BEGIN GIVEN TEXT

Layout structure extraction

From the HTML format output, also extract layout structure for each section:

Slider/carousel components: Look for Swiper, Flickity, Slick, or custom slider elements (<slider-component>, data-slider, data-slider-fullwidth, data-dots, autoplay options in JSON attributes).
Grid patterns: Look for CSS grid classes, column count variables (--COLUMNS), responsive breakpoint classes.
Flex/brick layouts: Look for brick__section, split-width classes (brick__block--three-quarters), reversed order classes.
Overlay vs. side-by-side: Look for absolute positioning on text containers over media, vs. separate grid/flex columns.
Marquee/ticker: Look for <ticker-bar>, marquee autoplay attributes, continuous scroll behavior.

This HTML analysis is mandatory — do not classify layout behavior from the markdown output alone. Markdown output is never sufficient for pages that contain sliders, overlays, or interactive components.

`sections.md` Rules

sections.md is the migration guide for choosing the best existing Weaverse section in this repo.

It must inventory the registered Weaverse section system and child blocks with:

purpose
visual structure
best fits and bad fits
real schema-backed options
layout and data constraints

If sections.md is missing, create it before mapping source sections.

If sections.md is stale or incomplete, update it from the real registry and schema files before making reuse decisions.

Do not guess section capability from current styling alone. Use the actual schema and composition constraints.

Migration Analysis Model

Use this analysis sequence from app/skill.md:

1. Atomic analysis and tokenization

Extract the source site's design tokens and global layout constants.
Record only what matters for migration decisions: palette usage, typography behavior, spacing rhythm, container widths, button treatment, radius treatment.

2. Semantic section segmentation

Break the source page into logical reusable blocks.
For each block, identify layout, components, content type, and likely data source.
Classify each block's primary media type: static-image, video, animation, product-media, collection-image, or external-embed. This classification determines whether the matched section can support the block without adaptation.

END GIVEN TEXT

GOAL: According to the given text, what should be done if sections.md is missing? Rely on the given text alone, not on the material.

BEGIN DATA SECTION

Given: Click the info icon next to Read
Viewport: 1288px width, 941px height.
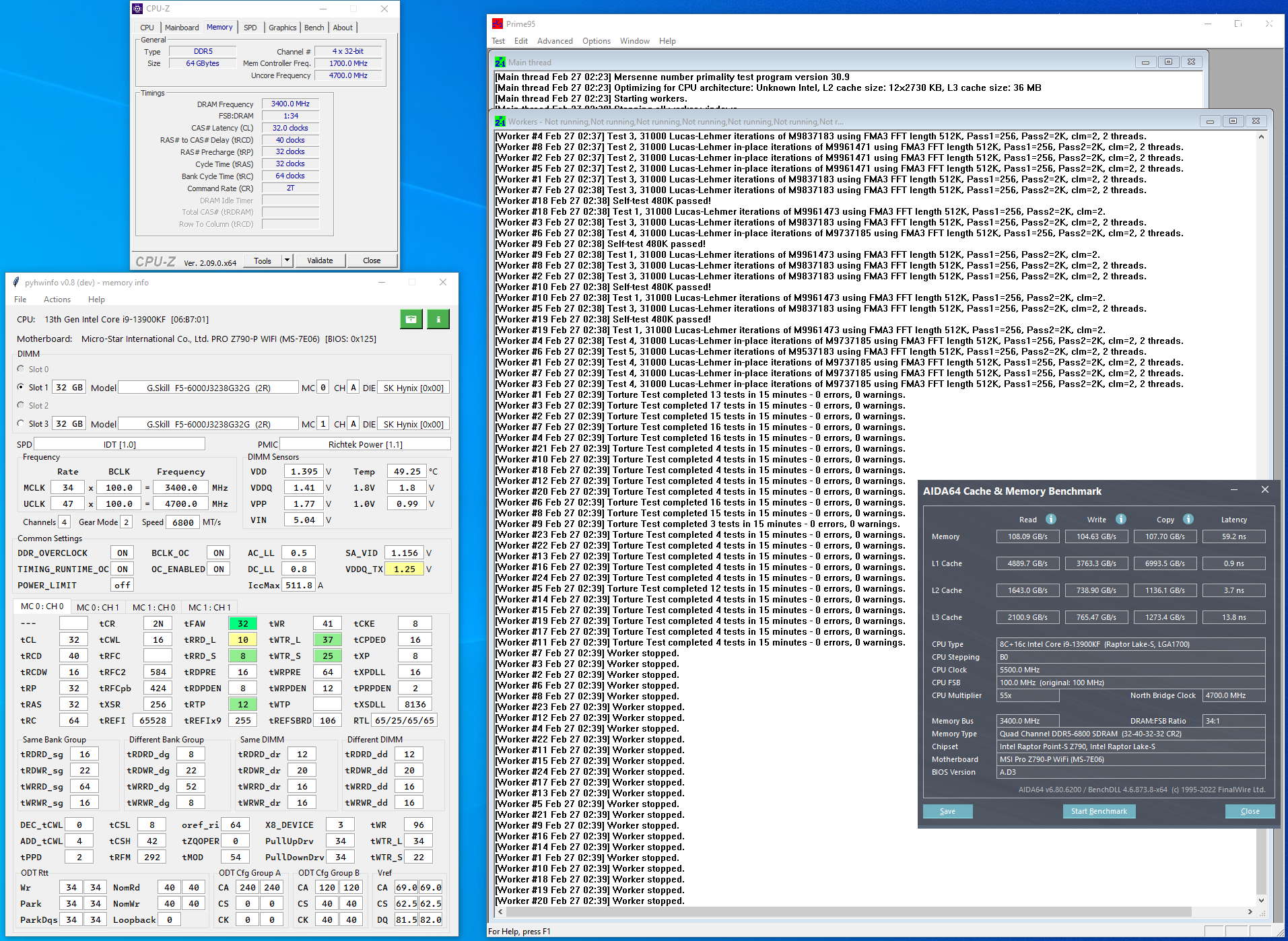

END DATA SECTION
BEGIN DATA SECTION

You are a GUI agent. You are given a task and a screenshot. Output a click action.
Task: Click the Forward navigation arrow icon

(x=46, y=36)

END DATA SECTION

EXERCISE OUTPUT: Create it before mapping source sections.